La BCE maintient taux et soutiens monétaires inchangés malgré la poussée d’inflation
La Banque centrale européenne a maintenu jeudi toutes ses mesures de soutien à l’économie malgré la forte poussée de l’inflation en zone euro, ce qui renvoie à décembre la décision concernant une normalisation progressive de la politique monétaire.
Les vingt-cinq membres du conseil des gouverneurs de la BCE ont, comme attendu, confirmé l’arsenal monétaire en place, pour permettre aux États, ménages et entreprises, de se financer dans de bonnes conditions et ne pas compromettre la reprise.
Les rachats de dette dans le cadre du programme “PEPP”, pour contrer les effets de la pandémie, vont se poursuivre durant l’automne à “un rythme légèrement plus faible” par rapport aux deux précédents trimestres. Le volume du programme, soit 1.850 milliards d’euros, dont près de 80% sont déjà dépensés, n’a pas changé. Ce dispositif exceptionnel expirera fin mars 2022, du moins si la crise liée au Covid-19 est jugée terminée, et les analystes parient sur la mise en place d’un nouveau dispositif pour assurer une transition en douceur.
Les taux directeurs ont, eux, été maintenus à leur plus bas niveau, notamment celui, négatif, de -0,5% qui taxe les dépôts en excès des banques, lorsqu’ils ne sont pas distribués dans l’économie.
La conférence de presse conduite à partir de 12h30 GMT par la présidente de la BCE, Christine Lagarde, sera suivie de près pour comprendre comment la banque centrale va réagir à la remontée des taux à court terme sur le marché, selon Unicredit.
Cette remontée reflète les attentes de nombreux investisseurs d’un resserrement des vannes du crédit par la BCE vers la fin 2022. Essence, services, matériaux… les prix s’envolent, faute d’offre suffisante, et les opinions publiques en Europe sont chauffées à blanc, mettant la pression sur les gardiens de l’euro pour qu’ils réagissent.
Or, Mme Lagarde “s’en tiendra probablement au récit de +l’inflation temporaire+” comme ces derniers mois. L’avant-dernière réunion de l’année lui donne “une bonne occasion” de signaler aux acteurs de marché que leur calendrier de remontée des taux ne colle pas aux anticipations de la banque centrale, selon Unicredit.
– Britanniques en éclaireurs –
La discussion sur un début de normalisation monétaire sera en tout état de cause mené en décembre, avait promis la BCE après l’été. Cet exercice s’annonce délicat sur fond d’opposition grandissante au conseil de la BCE entre “faucons”, favorables à un resserrement monétaire car l’inflation pourrait rester élevée plus longtemps que prévu, et “colombes” la jugeant temporaire et voulant maintenir un cap expansif.
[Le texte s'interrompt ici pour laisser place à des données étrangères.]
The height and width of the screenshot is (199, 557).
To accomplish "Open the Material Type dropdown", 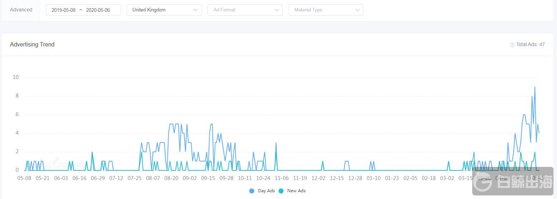I will tap(326, 10).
Dans cet exercice d’équilibriste, l’institution de Francfort semble “dans une situation plus confortable” que son équivalent américain, la Fed, car “les pressions inflationnistes sont moins prononcées qu’aux États-Unis”, notamment sur les salaires, note Holger Schmieding, chez Berenberg.
En zone euro, le taux d’inflation a atteint 3,4% en septembre, sur un an, bien au-dessus de l’objectif symétrique de 2% visé par la BCE. La hausse s’annonce encore plus marquée en octobre s’annonce, alors qu’en Allemagne seule, le taux a grimpé à 4,5%, amplifié notamment par un effet TVA, comme annoncé jeudi.
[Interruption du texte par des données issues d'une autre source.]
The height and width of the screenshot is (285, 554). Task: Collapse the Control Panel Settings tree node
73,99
La réunion à Francfort précède de quelques jours celles de la Fed et de la Banque d’Angleterre. La Fed a déjà préparé le terrain pour une annonce de réduction de ses achats d’actifs. Le gouverneur de la Banque d’Angleterre, Andrew Bailey, a affirmé que la banque centrale britannique “devra agir” sur l’inflation, ce qui a déclenché des spéculations sur une hausse prochaine des taux.
– Avenir des achats de dettes –
Pour planifier une éventuelle hausse de taux, la BCE se fonde sur les prévisions d’inflation à l’horizon 2023. Or pour l’instant, la banque s’attend à que l’inflation n’atteigne que 1,5% à cette date. En décembre, munie de nouvelles prévisions, l’institution communiquera sur la fin du “PEPP” qui a permis de financer la politique du “quoi qu’il en coûte” des États durant l’épidémie de Covid-19.
Le souci sera celui d’amortir un potentiel choc sur des marchés habitués désormais à des injections massives de liquidités.
Jens Weidmann, président de la Banque fédérale d’Allemagne et partisan de l’orthodoxie, a, lui, choisi de jeter l’éponge. Il quittera prématurément ses fonctions en fin d’année, laissant le clan des “faucons” à la BCE davantage minoritaire pour peser sur l’avenir de la politique monétaire.